Egyptologists devise a new Leiden transcription for hieroglyphs

| Leiden Convention Bureau

On August 6, the 13th International Congress of Egyptologists took place in Leiden. The conference welcomed 850 Egyptologists from around the world with the aim of sharing research findings in the field. Additionally, this conference served as an opportunity for Professor Olaf Kaper to explore the possibility of establishing a unified transliteration for Egyptian hieroglyphs.

Egyptologists from all over the world have traditionally employed their own methods when transcribing Egyptian hieroglyphs. The use of individual translations of Egyptian hieroglyphs has resulted in the creation of various databases with differing transcriptions. Professor Olaf Kaper, from Leiden, proposed the need for a collective agreement to achieve a single uniform transliteration. The underlying reason for this was the absence of a standardized transliteration for Egyptian hieroglyphs for over a century. In room 148 of the Lipsius Building at Leiden University, 15 linguists from various countries, including the Netherlands, Belgium, the United Kingdom, Germany, and Egypt, convened to establish agreements for the transliteration of Egyptian hieroglyphs.

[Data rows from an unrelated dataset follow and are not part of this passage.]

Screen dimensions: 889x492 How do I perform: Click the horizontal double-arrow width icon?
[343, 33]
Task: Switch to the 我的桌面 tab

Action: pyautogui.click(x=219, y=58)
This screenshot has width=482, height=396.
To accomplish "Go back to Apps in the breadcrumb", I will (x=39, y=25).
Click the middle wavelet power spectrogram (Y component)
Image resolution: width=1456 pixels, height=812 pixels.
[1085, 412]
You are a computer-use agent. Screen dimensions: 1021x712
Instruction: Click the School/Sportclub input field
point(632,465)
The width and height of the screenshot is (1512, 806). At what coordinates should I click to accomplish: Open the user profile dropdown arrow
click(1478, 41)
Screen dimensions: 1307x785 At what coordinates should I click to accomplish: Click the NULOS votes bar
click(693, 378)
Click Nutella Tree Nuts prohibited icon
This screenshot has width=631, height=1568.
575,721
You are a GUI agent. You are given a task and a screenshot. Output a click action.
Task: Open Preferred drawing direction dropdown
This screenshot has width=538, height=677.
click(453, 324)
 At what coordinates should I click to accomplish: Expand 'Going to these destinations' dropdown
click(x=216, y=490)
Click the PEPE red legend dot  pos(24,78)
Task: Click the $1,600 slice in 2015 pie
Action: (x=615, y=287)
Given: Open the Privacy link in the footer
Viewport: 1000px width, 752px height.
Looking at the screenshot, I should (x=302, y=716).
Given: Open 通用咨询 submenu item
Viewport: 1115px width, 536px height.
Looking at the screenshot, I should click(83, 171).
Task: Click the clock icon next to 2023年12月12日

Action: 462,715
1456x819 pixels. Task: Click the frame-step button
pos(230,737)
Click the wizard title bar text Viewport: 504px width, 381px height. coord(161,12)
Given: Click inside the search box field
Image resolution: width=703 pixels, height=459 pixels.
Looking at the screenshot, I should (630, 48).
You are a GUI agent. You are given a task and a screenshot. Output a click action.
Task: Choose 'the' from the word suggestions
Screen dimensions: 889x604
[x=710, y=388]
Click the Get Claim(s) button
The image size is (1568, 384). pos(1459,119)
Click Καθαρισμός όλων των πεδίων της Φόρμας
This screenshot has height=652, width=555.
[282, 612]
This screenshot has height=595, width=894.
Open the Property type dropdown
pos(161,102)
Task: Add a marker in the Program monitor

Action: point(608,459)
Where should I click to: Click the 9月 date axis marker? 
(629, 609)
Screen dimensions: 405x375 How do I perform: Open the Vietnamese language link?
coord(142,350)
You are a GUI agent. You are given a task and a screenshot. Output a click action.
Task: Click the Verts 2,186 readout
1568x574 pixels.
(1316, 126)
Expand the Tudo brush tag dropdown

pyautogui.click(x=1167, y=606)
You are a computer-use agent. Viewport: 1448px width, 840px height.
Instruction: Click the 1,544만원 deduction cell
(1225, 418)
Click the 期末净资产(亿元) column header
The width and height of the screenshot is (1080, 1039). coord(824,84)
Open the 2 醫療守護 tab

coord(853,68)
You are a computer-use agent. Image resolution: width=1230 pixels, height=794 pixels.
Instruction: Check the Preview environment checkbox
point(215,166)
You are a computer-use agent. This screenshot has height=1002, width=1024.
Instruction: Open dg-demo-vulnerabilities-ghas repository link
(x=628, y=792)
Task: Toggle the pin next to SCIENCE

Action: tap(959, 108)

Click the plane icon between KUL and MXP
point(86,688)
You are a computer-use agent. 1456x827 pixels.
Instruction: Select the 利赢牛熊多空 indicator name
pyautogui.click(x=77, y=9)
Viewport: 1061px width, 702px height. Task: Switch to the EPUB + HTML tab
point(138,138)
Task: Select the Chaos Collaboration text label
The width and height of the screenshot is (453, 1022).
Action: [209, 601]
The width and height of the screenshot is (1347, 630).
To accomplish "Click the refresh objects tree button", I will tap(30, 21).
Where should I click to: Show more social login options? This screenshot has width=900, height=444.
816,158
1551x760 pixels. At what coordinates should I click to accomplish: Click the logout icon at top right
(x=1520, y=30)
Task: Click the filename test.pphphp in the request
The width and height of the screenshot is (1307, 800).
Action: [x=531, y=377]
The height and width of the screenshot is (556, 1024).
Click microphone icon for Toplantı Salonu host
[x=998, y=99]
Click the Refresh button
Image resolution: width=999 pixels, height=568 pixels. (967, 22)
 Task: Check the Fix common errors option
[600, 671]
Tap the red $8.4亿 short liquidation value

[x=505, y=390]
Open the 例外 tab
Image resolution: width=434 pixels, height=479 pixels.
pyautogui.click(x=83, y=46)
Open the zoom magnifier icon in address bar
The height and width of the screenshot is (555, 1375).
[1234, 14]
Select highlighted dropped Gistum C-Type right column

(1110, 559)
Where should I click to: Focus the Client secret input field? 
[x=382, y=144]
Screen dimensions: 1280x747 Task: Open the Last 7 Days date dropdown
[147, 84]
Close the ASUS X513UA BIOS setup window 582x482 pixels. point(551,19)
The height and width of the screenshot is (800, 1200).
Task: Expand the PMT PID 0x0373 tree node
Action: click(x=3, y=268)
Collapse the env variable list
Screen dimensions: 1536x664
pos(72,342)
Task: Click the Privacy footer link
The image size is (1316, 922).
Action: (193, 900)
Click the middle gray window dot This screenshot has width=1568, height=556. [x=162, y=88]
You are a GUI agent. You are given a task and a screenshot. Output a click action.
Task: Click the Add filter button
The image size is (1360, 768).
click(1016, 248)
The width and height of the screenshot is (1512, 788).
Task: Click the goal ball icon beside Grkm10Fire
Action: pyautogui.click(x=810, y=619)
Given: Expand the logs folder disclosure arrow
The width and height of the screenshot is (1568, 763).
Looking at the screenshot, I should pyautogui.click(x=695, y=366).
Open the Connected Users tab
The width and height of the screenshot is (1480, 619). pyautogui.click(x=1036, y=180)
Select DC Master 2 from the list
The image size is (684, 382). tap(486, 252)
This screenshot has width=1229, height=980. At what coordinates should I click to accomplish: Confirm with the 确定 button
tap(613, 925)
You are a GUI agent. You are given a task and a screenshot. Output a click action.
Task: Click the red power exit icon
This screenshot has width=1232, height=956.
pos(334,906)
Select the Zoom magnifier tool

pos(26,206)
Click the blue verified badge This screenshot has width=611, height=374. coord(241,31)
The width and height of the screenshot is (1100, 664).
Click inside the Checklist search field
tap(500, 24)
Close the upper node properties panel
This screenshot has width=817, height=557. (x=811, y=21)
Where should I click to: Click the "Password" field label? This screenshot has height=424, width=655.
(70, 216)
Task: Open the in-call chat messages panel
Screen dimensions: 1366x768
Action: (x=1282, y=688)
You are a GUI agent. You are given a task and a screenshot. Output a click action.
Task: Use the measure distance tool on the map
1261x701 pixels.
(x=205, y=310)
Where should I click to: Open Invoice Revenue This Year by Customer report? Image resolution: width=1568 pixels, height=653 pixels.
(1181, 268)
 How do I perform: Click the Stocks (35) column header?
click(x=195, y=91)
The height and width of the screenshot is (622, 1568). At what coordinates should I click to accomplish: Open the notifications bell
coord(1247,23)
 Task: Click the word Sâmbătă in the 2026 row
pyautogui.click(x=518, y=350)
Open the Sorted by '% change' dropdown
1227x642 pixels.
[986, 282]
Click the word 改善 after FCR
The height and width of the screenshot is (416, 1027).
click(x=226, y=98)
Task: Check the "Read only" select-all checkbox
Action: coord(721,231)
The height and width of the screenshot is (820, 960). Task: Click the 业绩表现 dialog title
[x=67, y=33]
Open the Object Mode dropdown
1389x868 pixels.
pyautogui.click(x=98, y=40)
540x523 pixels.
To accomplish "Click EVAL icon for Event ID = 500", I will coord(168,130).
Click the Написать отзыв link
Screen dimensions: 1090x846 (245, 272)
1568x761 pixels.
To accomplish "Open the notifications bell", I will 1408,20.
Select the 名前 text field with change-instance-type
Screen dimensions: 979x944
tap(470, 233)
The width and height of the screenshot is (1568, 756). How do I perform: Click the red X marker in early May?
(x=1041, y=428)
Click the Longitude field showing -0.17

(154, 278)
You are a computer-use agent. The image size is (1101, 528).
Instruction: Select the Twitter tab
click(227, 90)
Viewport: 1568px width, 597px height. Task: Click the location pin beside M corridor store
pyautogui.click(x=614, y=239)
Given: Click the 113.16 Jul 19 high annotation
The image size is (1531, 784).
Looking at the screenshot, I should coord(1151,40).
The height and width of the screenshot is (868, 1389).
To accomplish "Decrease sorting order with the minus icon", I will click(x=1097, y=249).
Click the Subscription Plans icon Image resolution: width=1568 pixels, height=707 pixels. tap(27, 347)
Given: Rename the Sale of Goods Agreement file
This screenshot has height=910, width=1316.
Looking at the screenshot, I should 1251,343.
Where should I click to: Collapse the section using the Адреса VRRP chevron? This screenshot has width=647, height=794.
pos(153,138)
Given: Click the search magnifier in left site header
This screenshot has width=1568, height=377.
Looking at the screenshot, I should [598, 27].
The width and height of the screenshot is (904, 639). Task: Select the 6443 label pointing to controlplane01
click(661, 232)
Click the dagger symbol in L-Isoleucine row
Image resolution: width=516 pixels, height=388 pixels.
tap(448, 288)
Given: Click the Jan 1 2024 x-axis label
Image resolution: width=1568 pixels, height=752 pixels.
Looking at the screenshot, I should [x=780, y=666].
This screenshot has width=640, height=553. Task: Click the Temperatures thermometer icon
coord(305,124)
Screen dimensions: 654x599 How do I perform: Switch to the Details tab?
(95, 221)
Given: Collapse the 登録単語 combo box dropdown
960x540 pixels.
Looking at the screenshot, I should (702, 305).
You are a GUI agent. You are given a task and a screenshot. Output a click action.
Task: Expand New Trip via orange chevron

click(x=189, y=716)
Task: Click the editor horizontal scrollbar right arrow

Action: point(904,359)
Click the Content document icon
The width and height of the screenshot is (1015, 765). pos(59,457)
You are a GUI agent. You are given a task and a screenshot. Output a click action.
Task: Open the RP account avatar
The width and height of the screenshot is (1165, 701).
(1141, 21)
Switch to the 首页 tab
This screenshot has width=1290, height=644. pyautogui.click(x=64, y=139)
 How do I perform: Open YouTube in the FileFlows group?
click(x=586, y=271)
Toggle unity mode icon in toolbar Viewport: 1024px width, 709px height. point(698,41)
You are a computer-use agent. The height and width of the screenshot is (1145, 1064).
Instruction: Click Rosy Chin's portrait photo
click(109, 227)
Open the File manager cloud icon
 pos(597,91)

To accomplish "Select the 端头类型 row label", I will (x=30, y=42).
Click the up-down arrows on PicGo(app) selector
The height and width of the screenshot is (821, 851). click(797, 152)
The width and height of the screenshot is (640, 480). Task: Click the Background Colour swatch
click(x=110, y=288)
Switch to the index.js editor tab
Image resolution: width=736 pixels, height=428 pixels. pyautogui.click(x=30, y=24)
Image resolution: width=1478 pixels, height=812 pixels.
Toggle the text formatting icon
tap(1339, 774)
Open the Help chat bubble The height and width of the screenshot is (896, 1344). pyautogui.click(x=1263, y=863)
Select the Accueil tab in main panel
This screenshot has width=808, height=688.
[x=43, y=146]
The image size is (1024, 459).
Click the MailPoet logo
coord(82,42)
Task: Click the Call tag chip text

In general, Egyptologists seek to convert hieroglyphic characters into words or expressions to assign their own meaning or interpretation. However, Egyptian hieroglyphs consist only of consonants and lack vowels. The inclusion of vowels makes it easier to form complete words and look them up in a dictionary.

This consultation was preceded by extensive research by all attendees, and after an hour and a half, each had contributed to and implemented aspects of their own systems. Following the meeting, the results were shared at the concluding assembly of the International Association of Egyptologists, attended by as many as 300 participants. The next step involves implementing this new system in all databases. The 15 linguists will have the next twelve months to further develop the system. The conference in Leiden had a direct impact on the field, as the temporary name for this uniform system is "The Leiden Unified Transliteration/Transcription." It was a remarkable achievement by all who contributed and a commendable initiative by Mr. Kaper!